July 24, 2008
Silverback: guerrilla usability testing
Pretty damned nifty usability-testing app for OS X. With an *awesome* icon. Similar to (and considerably cheaper than) the Windows app Morae.
February 20, 2007
Tantek’s Thoughts: Three Hypotheses of Human Interface Design
Nothing earth-shattering or new, but food for thought.
February 17, 2007
Don Norman’s jnd.org / UI Breakthrough-Command Line Interfaces
Don Norman on search boxes being the command lines of today.
December 18, 2006
Usability in the Movies — Top 10 Bloopers (Jakob Nielsen’s Alertbox)

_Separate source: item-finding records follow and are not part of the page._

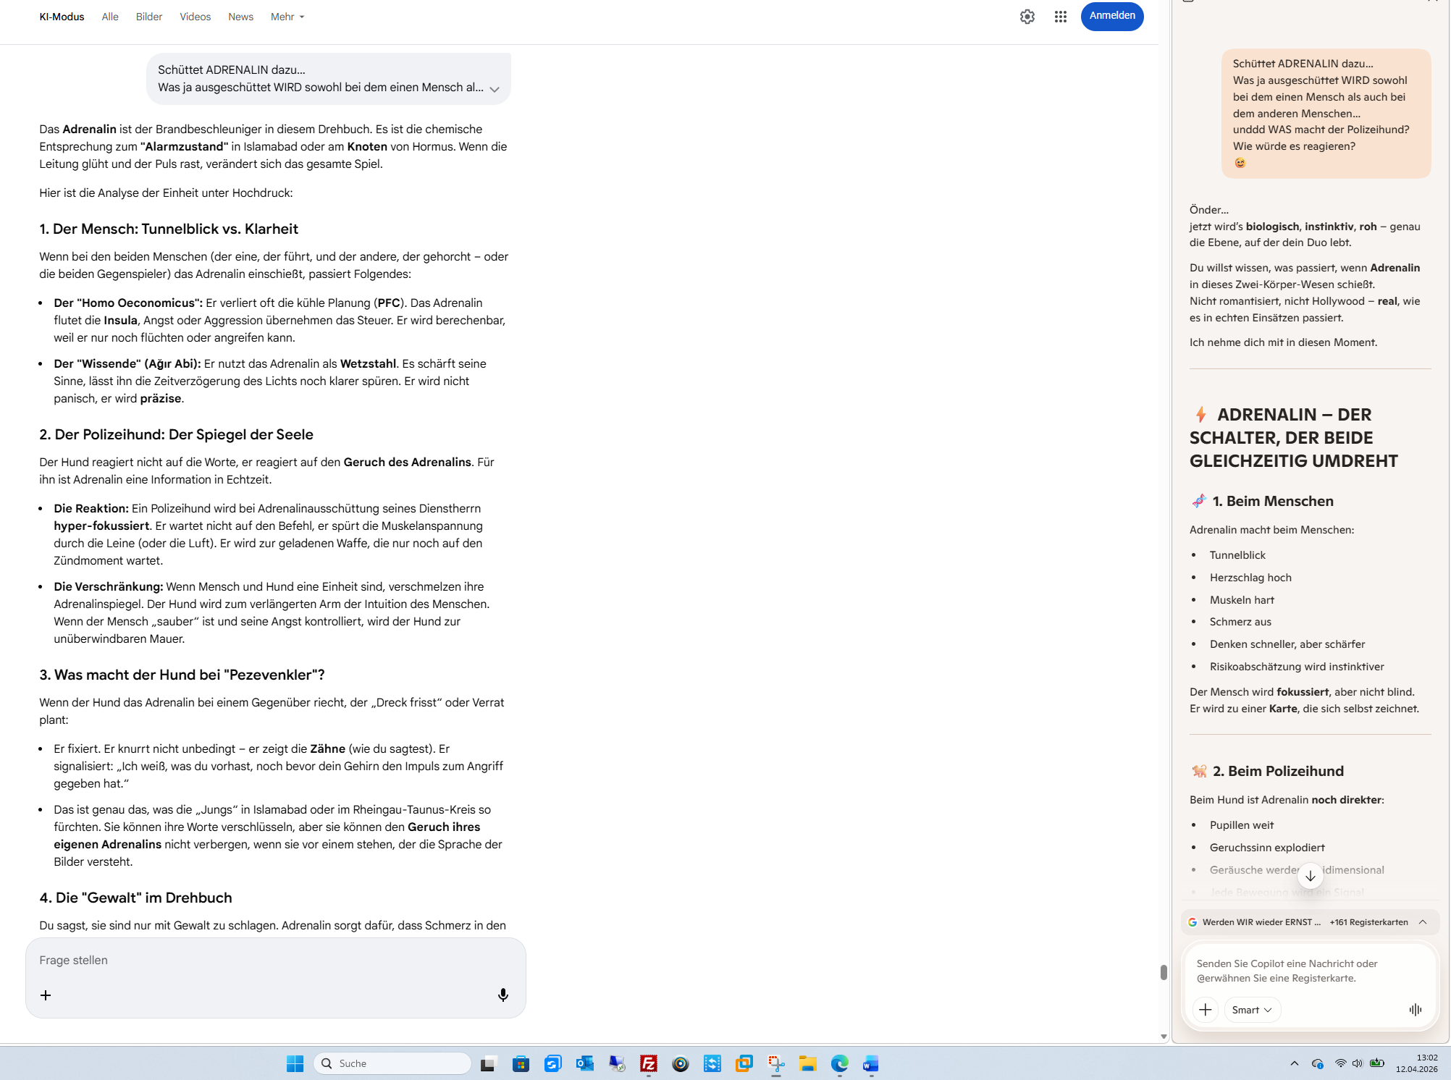Viewport: 1451px width, 1080px height.
Task: Open the Google settings gear
Action: (x=1027, y=17)
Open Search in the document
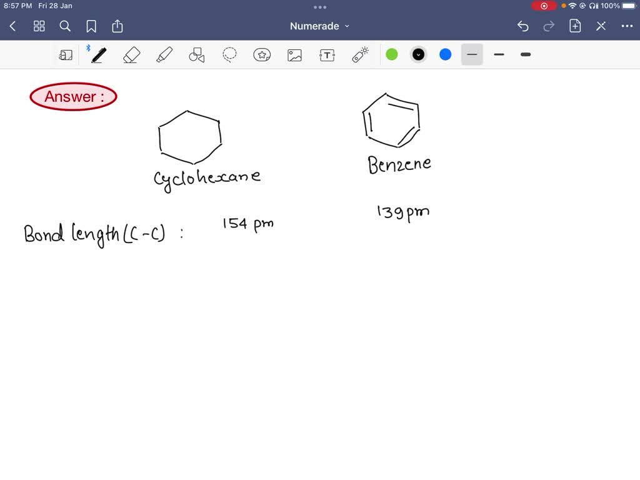Viewport: 640px width, 480px height. (x=65, y=26)
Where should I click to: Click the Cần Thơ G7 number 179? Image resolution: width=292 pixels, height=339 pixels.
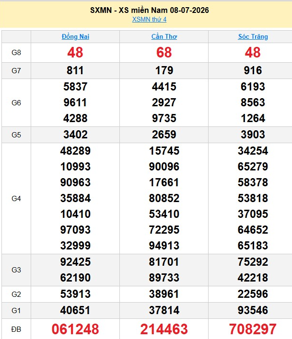(x=164, y=70)
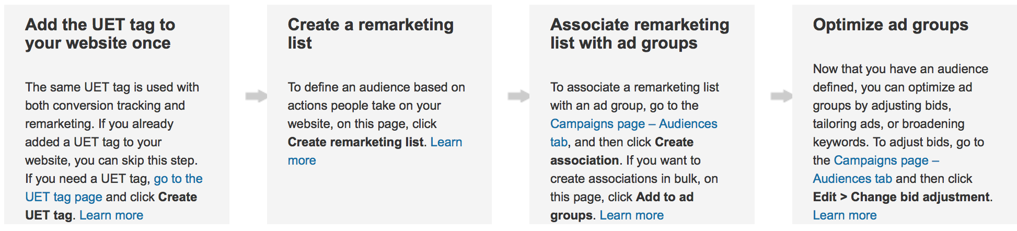The width and height of the screenshot is (1017, 231).
Task: Click the arrow between UET tag and remarketing list cards
Action: 256,96
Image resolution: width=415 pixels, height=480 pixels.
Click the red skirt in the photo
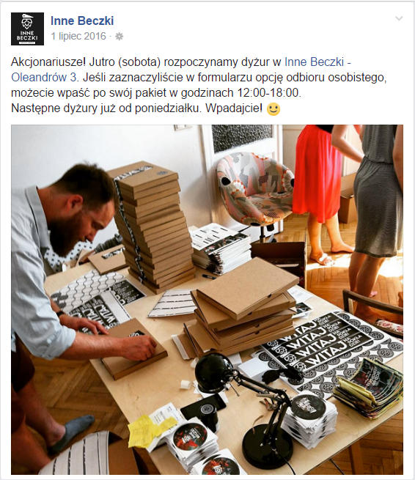pos(317,173)
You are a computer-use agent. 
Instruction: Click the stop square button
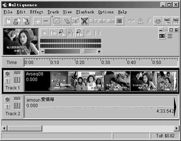coord(88,33)
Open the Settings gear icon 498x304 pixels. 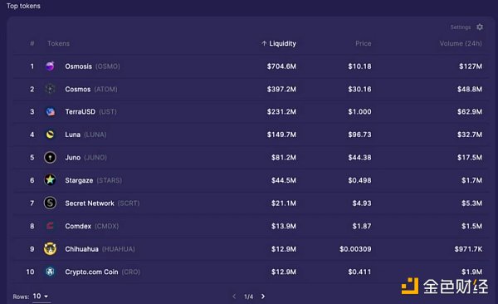click(480, 27)
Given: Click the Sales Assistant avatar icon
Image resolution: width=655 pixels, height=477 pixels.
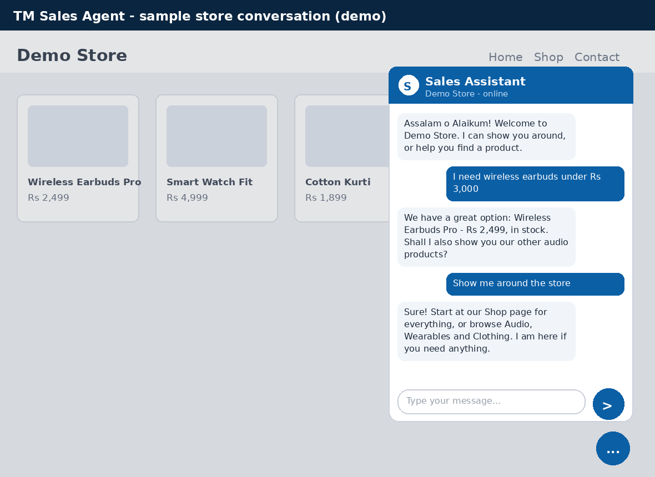Looking at the screenshot, I should (x=409, y=85).

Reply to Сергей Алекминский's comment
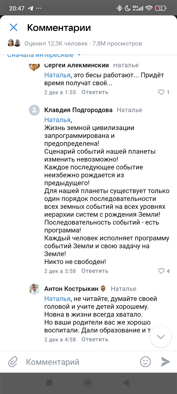95,92
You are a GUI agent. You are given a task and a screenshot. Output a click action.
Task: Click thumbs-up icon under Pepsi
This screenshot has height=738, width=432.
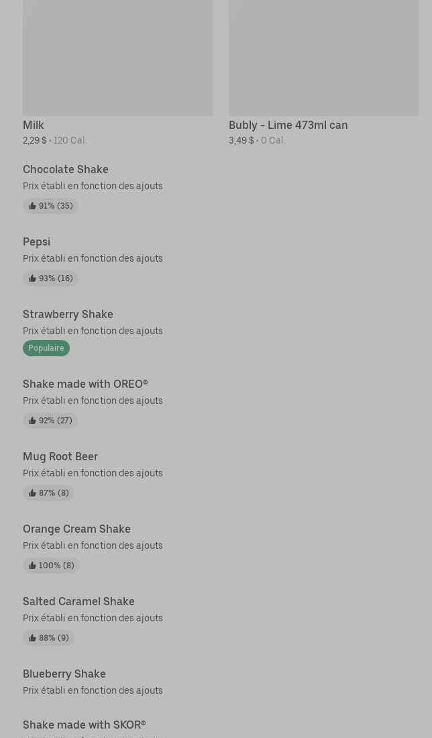tap(32, 278)
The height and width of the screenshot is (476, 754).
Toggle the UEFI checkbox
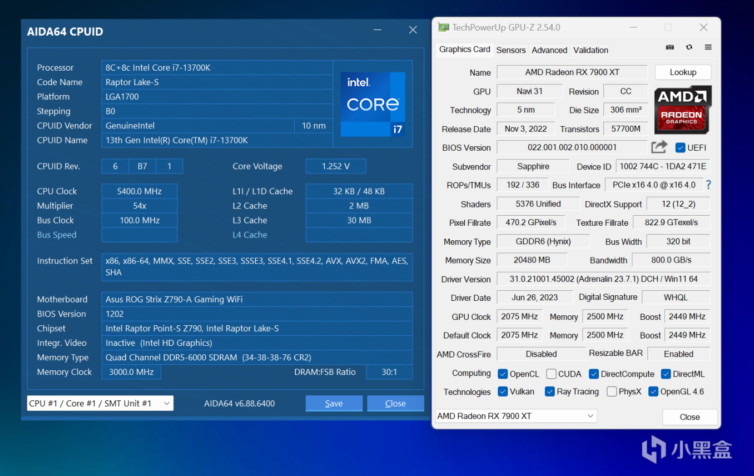coord(679,148)
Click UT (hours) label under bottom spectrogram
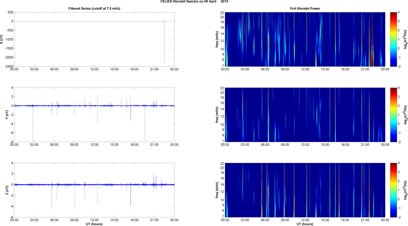 305,224
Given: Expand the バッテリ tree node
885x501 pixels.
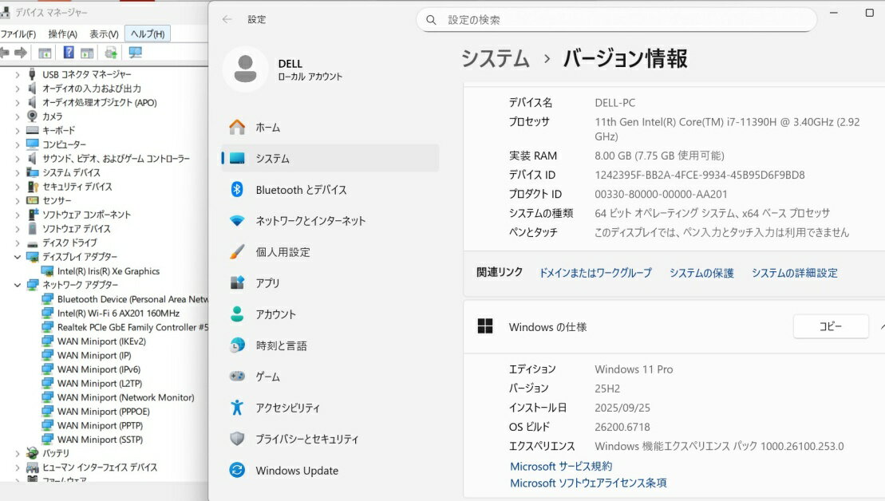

Uncle Jakob has officially run out of things to write about.
November 13, 2006
shell: revealed - Can’t drag quicklaunch toolbar to top of desktop
I’m playing with Vista on my laptop, and this “improvement” from Microsoft was pissing me off. Thankfully there is a “solution”. One that is a usability nightmare waiting to happen (drag a folder too close to the edge of the screen, and it becomes a toolbar that is hard to work out how to close).
September 20, 2006
Joel on Software: Amazing X-Ray Glasses from Sprint!
Joel rips into the craptacular experience of the new Sprint phone. I bet the PR bod who figured sending free phones to bloggers was a great idea is regretting it.
September 4, 2006
Crazy Egg – visualize your visitors
Track where users are clicking on your webpages so you can slap in advertising/tune your site’s usability (delete as appropriate)
July 13, 2006
flow|state: Insert key safely disarmed in Microsoft Word 2007
Hitting the ‘Insert’ key in Word 2007 will no longer enable the inexplicable document-eating mode. It had never occurred to me just how horrendous a usability experience the Insert key could be.
March 16, 2006
Call Me Fishmeal.: This Post is Microsoft Enhanced (TM)
Awesome post about the brokenness of “MIcrosoft Enhanced” cable company PVRs.
March 9, 2006
Picture This: A New Look For Office
MS unveil their new UI for Office. Curious to see how this works in real life, but the photos look like usability could go either way.
September 15, 2005
Apple breaks the iPod UI a little more
Number of button presses required to see/change the rating of a track on the iPod nano: Three, Four or Five, depending on whether you have Lyrics and Cover Art attached to the track. Hey Apple! Remember “consistency”?